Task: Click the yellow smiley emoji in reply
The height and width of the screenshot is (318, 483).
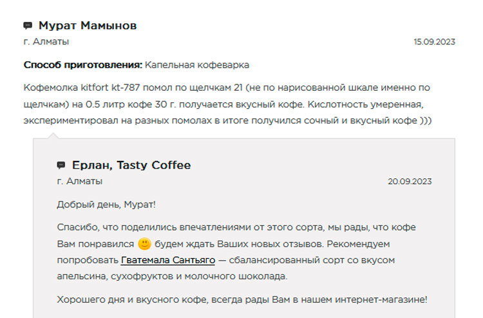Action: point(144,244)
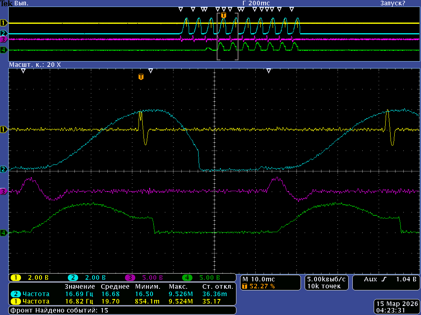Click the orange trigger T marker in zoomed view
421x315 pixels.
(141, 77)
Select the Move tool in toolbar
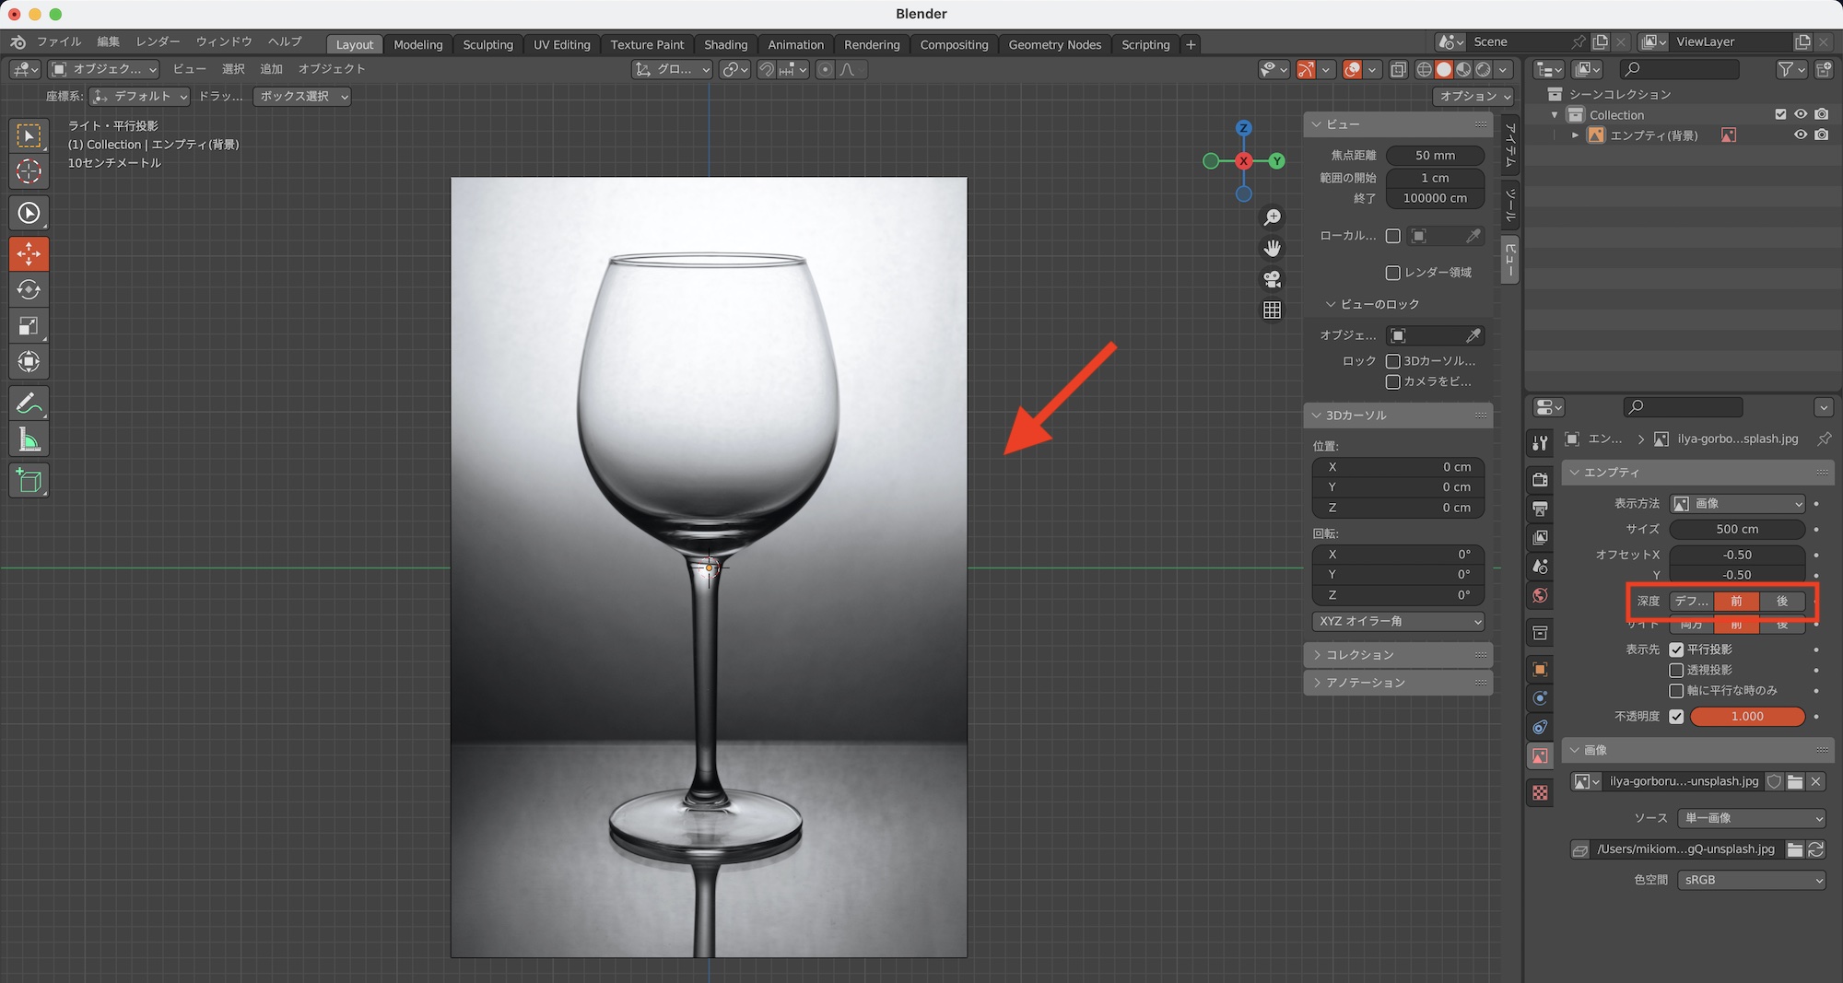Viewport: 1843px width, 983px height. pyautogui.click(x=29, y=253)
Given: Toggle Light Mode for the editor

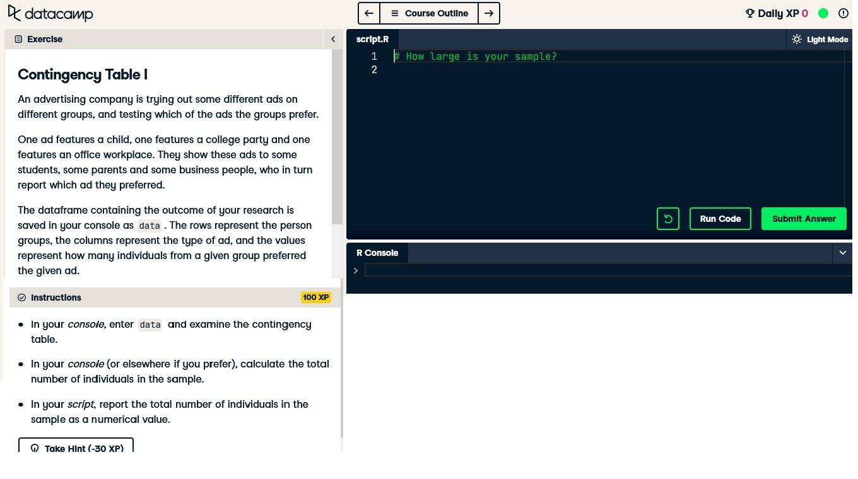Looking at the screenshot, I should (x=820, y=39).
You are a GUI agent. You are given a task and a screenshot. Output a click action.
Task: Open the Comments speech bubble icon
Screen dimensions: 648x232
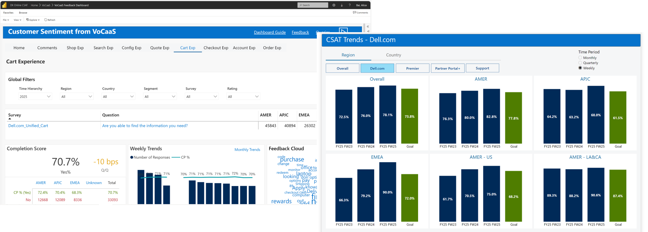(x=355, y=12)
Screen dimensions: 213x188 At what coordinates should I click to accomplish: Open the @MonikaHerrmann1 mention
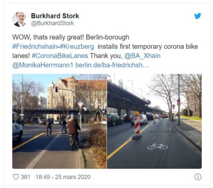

- _What you have to do_: From the data above, count the lines that hold the string "Open". Reply with only that number.

- _Written answer_: 2